John Veitch (/viːtʃ/; 1752–1839) was the Scottish horticulturist who founded the Veitch dynasty who created the Exeter-based firm of Veitch Nurseries.

==Life==
Veitch was born October 1752 in Ancrum, near Jedburgh, His parents were Thomas and Mary Veitch and his father the gardener at Ancrum House. Veitch was the eldest of five children and he worked in a nursery in nearby Hassendean with Lees. He completed his apprenticeship with Lees of Hammersmith on a wage of eight shillings a week. He then moved to Devon, to take up employment with Sir Thomas Dyke Acland, 7th Baronet at Killerton House, Broadclyst. As well as making the most of the superb natural features at Killerton, Veitch had paths and borders added and made full use of the gentle south facing slope and sheltered aspect. He quickly became the agent for the Acland Estate and had established his first nursery at Budlake, near Killerton, by 1800.

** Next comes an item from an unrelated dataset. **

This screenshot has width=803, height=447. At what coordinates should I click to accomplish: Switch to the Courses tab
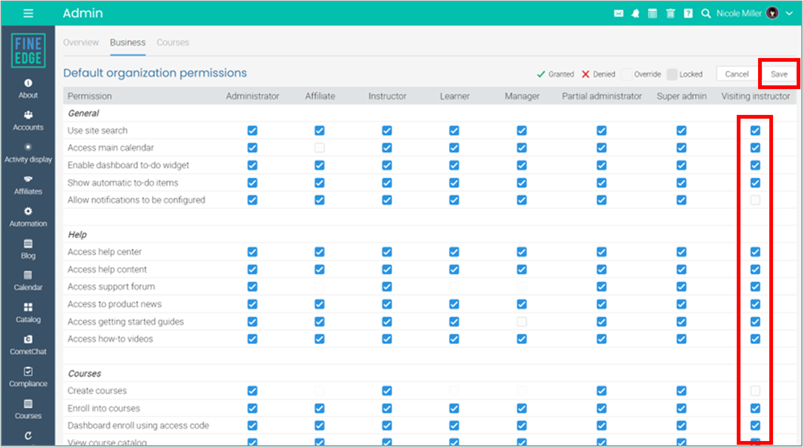(173, 43)
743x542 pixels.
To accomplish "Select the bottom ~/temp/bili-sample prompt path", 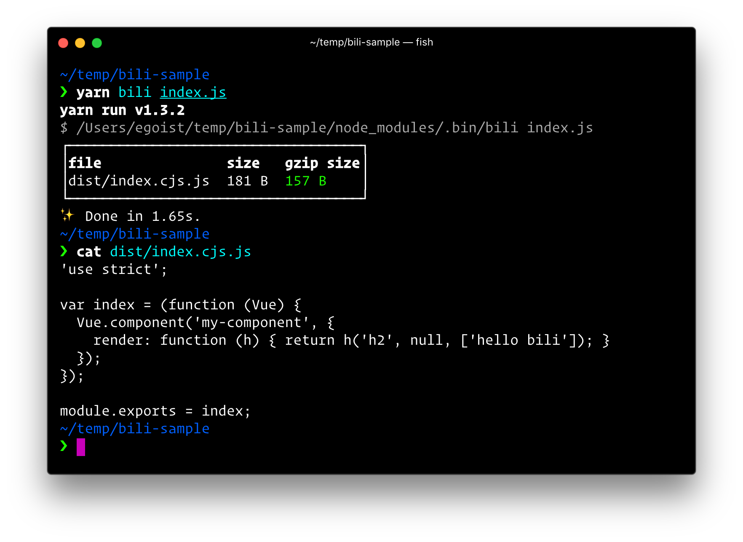I will tap(134, 428).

Sir Thomas died in 1785, and work on Killerton House had fallen into abeyance. Veitch carried on his flourishing business as a landscape consultant and tree contractor, and in 1800, he became firmly established as a nurseryman following an order for trees to the value of £1,212. These were for Luscombe Castle where the renowned landscaper Humphry Repton was undertaking a major replanting of the main valley area.

Veitch and his wife, Anna Davidson, had six children, including James, who helped his father on the Killerton estate from a very early age.

As the nursery business expanded, Veitch rented more land in 1810 before moving the operation to larger premises at Mount Radford, Exeter, in 1832. He was soon succeeded in the business by his son, James and grandson James junior, with James taking over the Exeter nursery, while James junior was sent to London to train there for two years as a nurseryman, before returning to Exeter, where he helped his father improve and expand the Exeter nursery, before acquiring premises in Chelsea, London.

John Veitch remained at Budlake and spent some time running down the nursery with another son, Thomas. As the Budlake venture closed other land purchases were made including, in 1836, a 7 acre site at Broadclyst Heath called "Brockhill" to hold the majority of the tree stock from Budlake and in 1838 11 acre were purchased at Haldon for ornamentals. John Veitch entered retirement at Killerton aged 85 years and died there in 1839.